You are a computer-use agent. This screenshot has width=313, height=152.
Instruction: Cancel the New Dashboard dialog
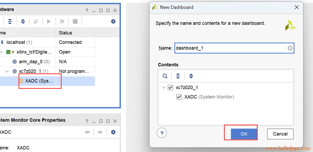coord(280,134)
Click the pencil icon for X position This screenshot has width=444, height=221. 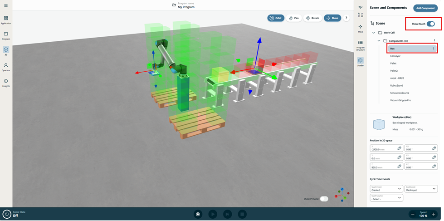coord(400,148)
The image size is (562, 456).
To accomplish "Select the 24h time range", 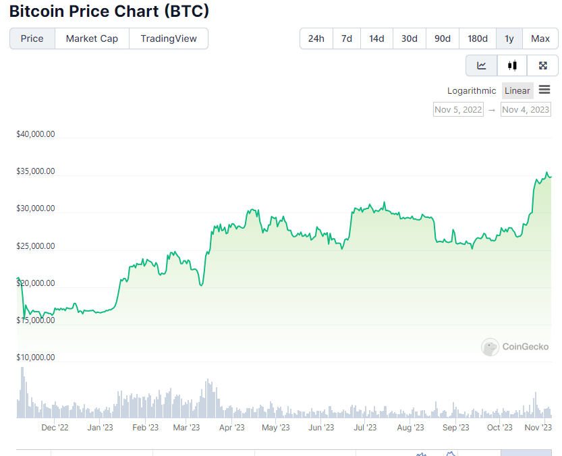I will [316, 38].
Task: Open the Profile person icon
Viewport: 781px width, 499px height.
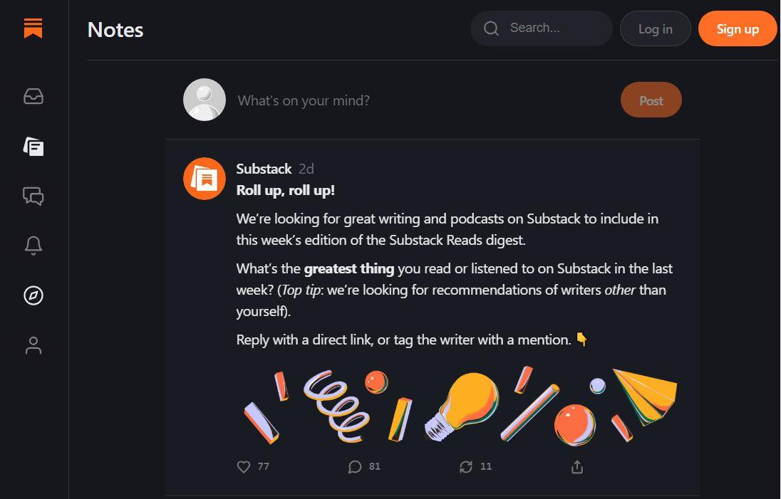Action: (33, 345)
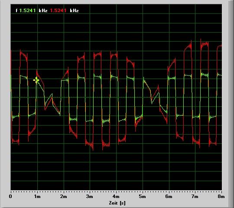
Task: Click the yellow crosshair cursor marker
Action: point(36,80)
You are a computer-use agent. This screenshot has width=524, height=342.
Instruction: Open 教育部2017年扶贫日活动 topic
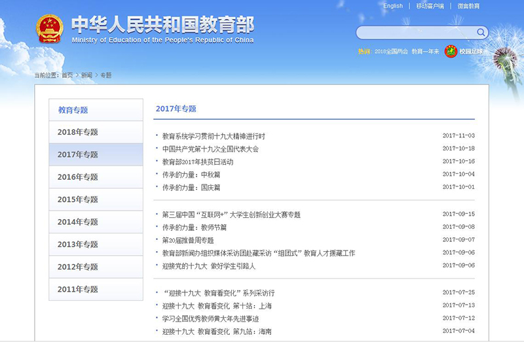coord(198,162)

____

### YOUR ASSIGNMENT
Bring together all lines of the entries above in which the string "agent" occurs.

### EXERCISE OUTPUT
You are a computer-use agent. This screenshot has width=313, height=152.
You are a computer-use agent. This screenshot has width=524, height=342.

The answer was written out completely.